I call this project me, you, us and through it I grasp at and reimagine ideas of intimacy, care, trauma, and interpersonal relationships within the context of family. My work revolves around memory, repair, and reconnection to these ideas. This body of work is contextually set in conversation between myself and family. The title voices this entangled connection.

My childhood is very memorable in the ways that it was sometimes joyous and mostly emotionally tumultuous. Growing older has meant realising that I had emotional needs that went unmet as a child and this only became evident when I left home and started fostering my own non-familial relationships. me, you, us attempts to visually and emotionally explore the negative and positive aspects of my childhood experiences. I am exploring the possibility of an alternative past reality that acknowledges the duality of care and pain within my family history and childhood.

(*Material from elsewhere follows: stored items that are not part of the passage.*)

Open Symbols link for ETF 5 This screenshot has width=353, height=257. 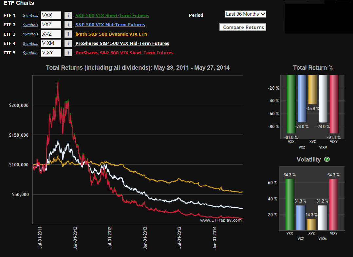pyautogui.click(x=30, y=53)
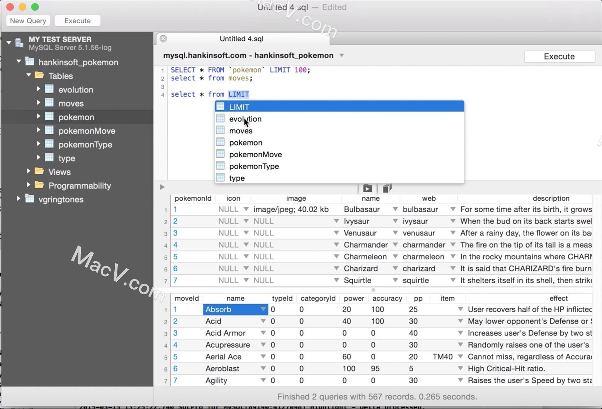This screenshot has height=409, width=602.
Task: Click the run query play icon above the results grid
Action: coord(367,188)
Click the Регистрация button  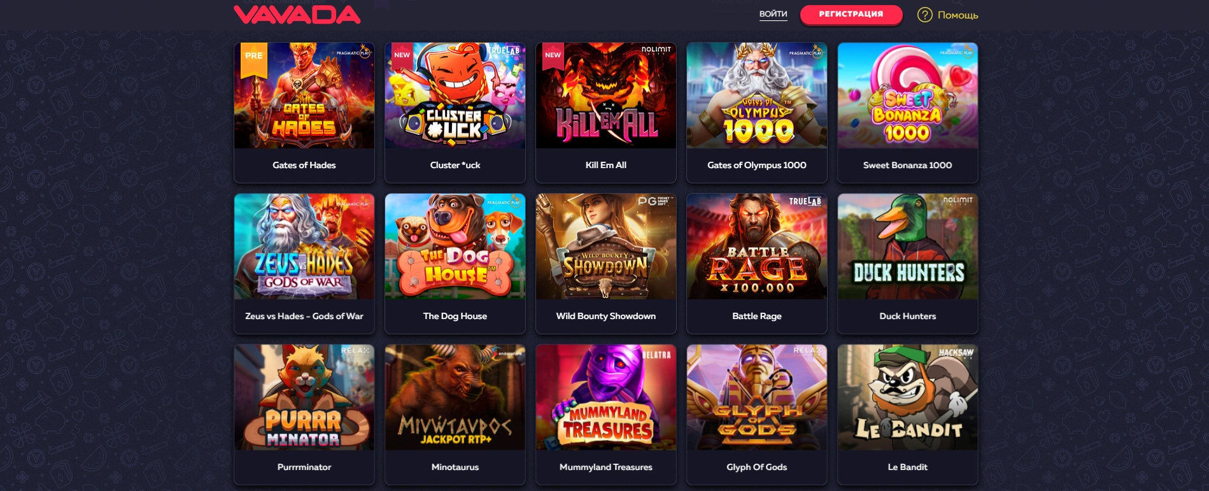pyautogui.click(x=851, y=15)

I am fascinated with how old photographs function as valuable objects, that romanticise the past. The significance of a family photo lies in its ability to evoke emotions and memories, allowing individuals to temporarily revisit who they once were. A romanticisation of the past is not a true channelling of my own childhood experiences. In my work I shift old family photographs and personal memories from being an experience of stagnant romanticisation into an emotive space for reimagining, repair, and connection. This disjointing of my family archive from its precious subjectivity makes way to reconstruct a safer entry for my re-imagination of the past.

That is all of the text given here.